*Document passage*
※ ※ ※

IVS continues to have an acquisition rate of new clients higher than the churn rate. The average price per vend in the period was equal to Euro 47.6 cents, from 47.1 cents of the corresponding period of 2020 (+1.0%).

The increase is due both to higher unit selling prices (without increase of capex compared to the previous quarters) and to the light recovery – within the total mix – of the sales in public and travel locations, that usually enjoy higher average prices, compared to the corporate sector locations.

Sales in 3Q 2021 increased by 6,8% compared to the same period of 2020 (-20.6% in Q1 and +42.4% in Q2), with a more than proportional increase of margin: l’EBITDA Adjusted increased by 17.9% and l’EBITDA Reported by 18.2%.

During the first 9 months of 2021 were completed 6 relatively small acquisitions, with an Enterprise Value of Euro 4.5 million, contributing around Euro 0.8 million to sales on pro-rata basis from the date of the acquisition.

The increase of operating margins is the result of a constant care on several costs, carried on in parallel with a continuous work of improvement in all the company’s functions.

Consolidated Net Profit at 30 September 2021 is equal to Euro 5.2 million (before profits attributable to minorities of Euro 0.5 million), a strong increase (+89.7%) from Euro 2.7 million at 30 September 2020. The Net Profit Adjusted for the exceptional items is equal to Euro 6.7 million (before minorities), from a loss of Euro -3.2 million profit as of September 2020.

Net Financial Position (“NFP”) is equal to Euro -325.8 million (including debts deriving from rent and leasing contracts according to the new definitions of IFRS 16, for around Euro 49.7 million), with an improvement of Euro 28.0 million from the end of 2020, over Euro 40 million better compared to September 2020 and around 69 million compared to March 2020, considered the starting period of the pandemic crisis.

As of 30th September 2021 the Group has cash available on bank accounts exceeding Euro 100.00 million.

At the end of September 2021 the group has in Italy around Euro 8.7 VAT credit (not included as financial assets in the NFP), with an increase from Euro 7.6 million at June 2021.

During 3Q 2021 there was also an increase of funds used for working capital due to variations in trade creditors/debtors and stocks, mostly related to the volumes increase.

Other significant transactions and events occurred after 30 September 2021

On 10 November 2021 an amount of Euro 3.2 million of VAT credit has been reimbursed (another Euro 2.3 million request of reimbursement has been presented).

The integration agreement between IVS Group and Liomatic Group

On 22 November 2021 it was announced the signing of an important integration agreement between IVS Group and Liomatic Group, an historical leader in the Italian vending sector, especially in Central Italy, with sales 2020 exceeding Euro 100 million (144 million pre Covid).

※ ※ ※

(Data extracted from a collection)
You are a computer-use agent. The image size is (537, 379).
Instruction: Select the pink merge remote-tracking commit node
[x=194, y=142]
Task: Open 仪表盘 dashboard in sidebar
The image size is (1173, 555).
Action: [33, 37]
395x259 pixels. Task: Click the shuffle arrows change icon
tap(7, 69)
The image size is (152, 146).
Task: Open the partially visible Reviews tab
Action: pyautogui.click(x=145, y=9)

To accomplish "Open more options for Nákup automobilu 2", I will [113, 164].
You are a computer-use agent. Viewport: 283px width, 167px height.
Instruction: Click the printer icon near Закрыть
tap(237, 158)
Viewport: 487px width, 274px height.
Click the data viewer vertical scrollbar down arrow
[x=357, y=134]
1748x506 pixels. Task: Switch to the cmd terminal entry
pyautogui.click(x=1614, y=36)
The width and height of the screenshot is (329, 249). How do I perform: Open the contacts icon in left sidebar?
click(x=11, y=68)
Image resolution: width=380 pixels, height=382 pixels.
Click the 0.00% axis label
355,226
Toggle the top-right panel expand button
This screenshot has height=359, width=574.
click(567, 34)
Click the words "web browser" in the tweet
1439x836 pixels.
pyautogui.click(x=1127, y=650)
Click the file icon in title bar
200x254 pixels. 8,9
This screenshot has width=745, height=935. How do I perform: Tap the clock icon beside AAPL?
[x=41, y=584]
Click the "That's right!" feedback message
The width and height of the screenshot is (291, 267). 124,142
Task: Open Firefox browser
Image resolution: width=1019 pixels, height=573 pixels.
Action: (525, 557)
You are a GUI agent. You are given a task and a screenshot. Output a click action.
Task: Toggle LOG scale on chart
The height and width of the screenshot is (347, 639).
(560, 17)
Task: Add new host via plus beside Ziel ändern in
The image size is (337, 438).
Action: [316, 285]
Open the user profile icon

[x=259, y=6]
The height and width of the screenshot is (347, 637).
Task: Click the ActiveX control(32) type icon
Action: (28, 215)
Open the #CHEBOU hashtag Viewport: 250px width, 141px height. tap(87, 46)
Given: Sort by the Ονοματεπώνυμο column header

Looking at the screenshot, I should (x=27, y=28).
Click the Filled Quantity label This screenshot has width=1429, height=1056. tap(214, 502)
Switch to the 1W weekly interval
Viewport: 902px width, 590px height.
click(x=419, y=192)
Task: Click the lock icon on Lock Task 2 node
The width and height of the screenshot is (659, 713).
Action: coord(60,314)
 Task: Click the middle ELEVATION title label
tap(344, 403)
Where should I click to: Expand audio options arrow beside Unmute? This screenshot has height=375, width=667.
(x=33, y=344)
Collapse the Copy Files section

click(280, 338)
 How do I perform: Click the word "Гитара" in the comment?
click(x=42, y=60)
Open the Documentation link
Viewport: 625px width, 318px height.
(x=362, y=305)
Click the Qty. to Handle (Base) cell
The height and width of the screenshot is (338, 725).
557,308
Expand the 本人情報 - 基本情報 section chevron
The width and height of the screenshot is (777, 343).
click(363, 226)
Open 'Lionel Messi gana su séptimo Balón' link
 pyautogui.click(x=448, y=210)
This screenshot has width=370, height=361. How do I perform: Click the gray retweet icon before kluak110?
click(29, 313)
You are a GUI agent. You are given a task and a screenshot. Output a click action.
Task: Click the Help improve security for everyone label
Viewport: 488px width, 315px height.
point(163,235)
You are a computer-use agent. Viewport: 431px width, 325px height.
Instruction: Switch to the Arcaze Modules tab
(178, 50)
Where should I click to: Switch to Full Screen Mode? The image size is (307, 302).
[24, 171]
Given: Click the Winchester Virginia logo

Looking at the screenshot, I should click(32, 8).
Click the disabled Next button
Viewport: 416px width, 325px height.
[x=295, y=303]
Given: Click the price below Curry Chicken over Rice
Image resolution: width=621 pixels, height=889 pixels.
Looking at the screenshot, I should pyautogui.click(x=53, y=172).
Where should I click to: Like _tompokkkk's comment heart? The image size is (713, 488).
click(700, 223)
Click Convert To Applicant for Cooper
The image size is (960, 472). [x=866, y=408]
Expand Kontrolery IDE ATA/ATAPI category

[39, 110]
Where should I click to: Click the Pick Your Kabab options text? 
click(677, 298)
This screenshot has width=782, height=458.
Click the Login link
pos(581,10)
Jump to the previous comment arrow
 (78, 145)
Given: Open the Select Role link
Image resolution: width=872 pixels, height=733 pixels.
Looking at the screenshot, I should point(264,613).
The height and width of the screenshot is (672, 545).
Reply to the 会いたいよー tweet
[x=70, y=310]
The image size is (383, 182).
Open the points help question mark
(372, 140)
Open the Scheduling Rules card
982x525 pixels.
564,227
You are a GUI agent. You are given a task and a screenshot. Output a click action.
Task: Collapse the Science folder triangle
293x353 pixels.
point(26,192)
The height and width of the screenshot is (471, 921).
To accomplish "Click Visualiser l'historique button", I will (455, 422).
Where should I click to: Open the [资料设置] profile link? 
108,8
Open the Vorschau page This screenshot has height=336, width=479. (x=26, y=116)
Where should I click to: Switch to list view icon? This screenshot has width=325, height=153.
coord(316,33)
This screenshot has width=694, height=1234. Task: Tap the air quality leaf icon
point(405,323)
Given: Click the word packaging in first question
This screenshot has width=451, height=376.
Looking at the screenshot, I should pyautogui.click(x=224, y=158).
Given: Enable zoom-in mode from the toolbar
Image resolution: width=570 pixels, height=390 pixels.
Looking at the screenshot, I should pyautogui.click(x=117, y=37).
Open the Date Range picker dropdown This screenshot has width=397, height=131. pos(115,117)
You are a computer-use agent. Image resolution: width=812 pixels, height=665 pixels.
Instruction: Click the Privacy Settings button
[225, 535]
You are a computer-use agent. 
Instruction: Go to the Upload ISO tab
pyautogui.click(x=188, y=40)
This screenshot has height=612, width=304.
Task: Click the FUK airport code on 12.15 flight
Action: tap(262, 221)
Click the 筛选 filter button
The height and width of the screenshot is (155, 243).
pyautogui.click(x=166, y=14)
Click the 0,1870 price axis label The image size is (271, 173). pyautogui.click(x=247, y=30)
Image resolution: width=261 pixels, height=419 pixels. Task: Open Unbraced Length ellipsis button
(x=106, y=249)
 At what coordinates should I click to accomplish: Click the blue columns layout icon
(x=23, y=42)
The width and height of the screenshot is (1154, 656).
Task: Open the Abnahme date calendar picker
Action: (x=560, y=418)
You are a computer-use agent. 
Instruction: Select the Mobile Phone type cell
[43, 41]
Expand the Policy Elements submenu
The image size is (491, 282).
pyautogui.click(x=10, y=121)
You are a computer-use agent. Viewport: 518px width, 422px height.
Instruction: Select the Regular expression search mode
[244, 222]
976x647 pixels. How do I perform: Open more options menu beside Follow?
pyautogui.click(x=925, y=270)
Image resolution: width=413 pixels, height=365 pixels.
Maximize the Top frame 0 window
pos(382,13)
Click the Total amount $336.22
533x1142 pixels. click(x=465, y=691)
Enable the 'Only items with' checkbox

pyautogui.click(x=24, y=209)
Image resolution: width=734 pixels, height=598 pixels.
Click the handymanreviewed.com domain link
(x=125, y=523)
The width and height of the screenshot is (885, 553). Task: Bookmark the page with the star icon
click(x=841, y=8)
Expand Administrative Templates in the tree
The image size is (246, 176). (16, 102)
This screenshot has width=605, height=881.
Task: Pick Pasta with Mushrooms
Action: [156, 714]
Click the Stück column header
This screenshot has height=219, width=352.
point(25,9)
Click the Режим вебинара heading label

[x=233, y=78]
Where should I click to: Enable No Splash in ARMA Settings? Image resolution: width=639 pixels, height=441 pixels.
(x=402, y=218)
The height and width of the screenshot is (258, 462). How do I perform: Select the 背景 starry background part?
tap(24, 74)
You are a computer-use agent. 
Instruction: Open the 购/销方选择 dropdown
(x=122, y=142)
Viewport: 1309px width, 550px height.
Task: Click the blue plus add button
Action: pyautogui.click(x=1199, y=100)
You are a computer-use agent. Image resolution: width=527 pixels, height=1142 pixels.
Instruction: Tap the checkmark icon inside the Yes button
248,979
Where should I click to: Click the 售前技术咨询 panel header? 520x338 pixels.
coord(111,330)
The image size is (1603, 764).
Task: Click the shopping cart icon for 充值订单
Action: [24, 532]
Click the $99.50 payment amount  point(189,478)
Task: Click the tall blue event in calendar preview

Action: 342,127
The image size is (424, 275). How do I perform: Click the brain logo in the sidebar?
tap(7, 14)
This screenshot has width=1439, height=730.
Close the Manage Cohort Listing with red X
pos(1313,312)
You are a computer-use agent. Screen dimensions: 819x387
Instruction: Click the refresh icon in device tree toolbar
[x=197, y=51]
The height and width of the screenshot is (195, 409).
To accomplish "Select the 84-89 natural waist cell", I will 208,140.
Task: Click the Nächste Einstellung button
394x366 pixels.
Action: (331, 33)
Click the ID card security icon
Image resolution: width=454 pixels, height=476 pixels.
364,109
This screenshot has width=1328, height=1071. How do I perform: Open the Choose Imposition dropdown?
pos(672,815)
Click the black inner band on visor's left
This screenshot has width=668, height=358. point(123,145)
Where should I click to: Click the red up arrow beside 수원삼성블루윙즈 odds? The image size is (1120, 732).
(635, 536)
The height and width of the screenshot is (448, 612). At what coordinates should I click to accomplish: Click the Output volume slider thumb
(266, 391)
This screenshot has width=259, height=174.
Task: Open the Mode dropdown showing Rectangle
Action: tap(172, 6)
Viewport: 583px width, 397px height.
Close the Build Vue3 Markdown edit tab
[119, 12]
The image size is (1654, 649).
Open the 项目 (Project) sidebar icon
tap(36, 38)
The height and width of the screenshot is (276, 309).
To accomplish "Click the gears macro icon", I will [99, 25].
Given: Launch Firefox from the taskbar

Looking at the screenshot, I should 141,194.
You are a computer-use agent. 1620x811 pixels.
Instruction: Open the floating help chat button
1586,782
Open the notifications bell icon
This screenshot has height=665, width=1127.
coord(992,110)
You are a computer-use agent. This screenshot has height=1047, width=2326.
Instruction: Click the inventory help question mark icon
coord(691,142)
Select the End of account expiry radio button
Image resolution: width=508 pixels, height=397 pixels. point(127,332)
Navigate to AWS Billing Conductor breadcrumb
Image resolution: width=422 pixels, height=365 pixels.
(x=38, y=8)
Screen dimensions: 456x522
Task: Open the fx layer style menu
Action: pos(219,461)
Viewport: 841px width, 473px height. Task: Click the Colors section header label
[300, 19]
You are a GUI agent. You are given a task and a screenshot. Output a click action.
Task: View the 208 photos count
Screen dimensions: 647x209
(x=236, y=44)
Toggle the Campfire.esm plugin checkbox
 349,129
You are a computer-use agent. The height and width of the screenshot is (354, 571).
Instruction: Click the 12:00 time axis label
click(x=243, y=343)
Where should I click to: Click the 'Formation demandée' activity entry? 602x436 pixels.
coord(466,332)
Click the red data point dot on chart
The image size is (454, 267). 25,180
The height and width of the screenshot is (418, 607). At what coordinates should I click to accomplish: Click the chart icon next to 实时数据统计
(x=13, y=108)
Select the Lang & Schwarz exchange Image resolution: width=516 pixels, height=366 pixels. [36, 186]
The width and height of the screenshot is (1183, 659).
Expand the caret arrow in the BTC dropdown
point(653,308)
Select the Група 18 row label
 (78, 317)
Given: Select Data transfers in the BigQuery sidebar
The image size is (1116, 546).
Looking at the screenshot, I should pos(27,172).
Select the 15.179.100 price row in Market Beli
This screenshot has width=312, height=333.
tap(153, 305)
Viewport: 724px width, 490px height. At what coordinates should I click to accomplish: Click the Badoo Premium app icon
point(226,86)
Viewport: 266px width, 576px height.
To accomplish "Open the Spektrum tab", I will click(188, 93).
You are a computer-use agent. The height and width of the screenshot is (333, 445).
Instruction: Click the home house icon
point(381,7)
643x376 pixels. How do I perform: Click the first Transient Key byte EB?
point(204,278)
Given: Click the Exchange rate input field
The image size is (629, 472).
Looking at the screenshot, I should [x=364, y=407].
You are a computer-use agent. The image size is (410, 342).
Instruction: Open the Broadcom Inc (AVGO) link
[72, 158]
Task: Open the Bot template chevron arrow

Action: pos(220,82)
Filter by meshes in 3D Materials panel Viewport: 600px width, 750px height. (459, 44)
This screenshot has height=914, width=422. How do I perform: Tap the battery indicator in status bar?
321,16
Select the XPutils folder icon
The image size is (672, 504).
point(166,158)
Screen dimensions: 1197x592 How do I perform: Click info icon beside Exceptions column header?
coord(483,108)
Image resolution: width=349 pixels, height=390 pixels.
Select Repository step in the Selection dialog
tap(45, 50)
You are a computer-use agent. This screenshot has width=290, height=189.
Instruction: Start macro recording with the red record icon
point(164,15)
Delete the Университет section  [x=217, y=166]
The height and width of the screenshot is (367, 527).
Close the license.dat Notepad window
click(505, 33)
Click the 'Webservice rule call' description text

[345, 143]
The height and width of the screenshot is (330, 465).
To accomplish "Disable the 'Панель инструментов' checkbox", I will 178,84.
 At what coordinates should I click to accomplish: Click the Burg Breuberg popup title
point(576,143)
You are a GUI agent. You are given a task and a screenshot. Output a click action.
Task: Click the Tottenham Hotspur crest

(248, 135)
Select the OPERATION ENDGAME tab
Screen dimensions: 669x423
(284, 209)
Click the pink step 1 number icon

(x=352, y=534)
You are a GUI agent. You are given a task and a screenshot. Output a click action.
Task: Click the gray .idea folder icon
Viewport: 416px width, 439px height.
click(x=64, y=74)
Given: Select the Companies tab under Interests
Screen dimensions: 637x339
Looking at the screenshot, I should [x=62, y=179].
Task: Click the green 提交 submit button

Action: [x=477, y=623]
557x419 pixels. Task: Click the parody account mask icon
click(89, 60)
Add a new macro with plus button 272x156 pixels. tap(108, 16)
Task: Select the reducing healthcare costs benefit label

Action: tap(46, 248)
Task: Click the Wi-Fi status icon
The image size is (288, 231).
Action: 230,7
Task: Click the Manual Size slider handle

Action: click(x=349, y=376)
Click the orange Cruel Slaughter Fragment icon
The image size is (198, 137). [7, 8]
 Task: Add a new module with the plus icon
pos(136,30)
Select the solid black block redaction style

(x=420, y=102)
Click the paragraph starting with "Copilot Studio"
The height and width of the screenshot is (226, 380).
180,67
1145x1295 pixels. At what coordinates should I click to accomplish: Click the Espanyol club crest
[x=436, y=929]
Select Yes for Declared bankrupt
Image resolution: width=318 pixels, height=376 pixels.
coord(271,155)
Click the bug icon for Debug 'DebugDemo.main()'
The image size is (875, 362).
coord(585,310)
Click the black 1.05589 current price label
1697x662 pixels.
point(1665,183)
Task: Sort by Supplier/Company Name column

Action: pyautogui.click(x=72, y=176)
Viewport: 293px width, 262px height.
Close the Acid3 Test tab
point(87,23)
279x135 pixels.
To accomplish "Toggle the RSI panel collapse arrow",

※ ※ ※

*Exercise*
In the IVS financial update, how many acquisitions were completed during the first 9 months of 2021? Please set the lines aside, since none of them are needed.

*Finished task*
Six relatively small acquisitions.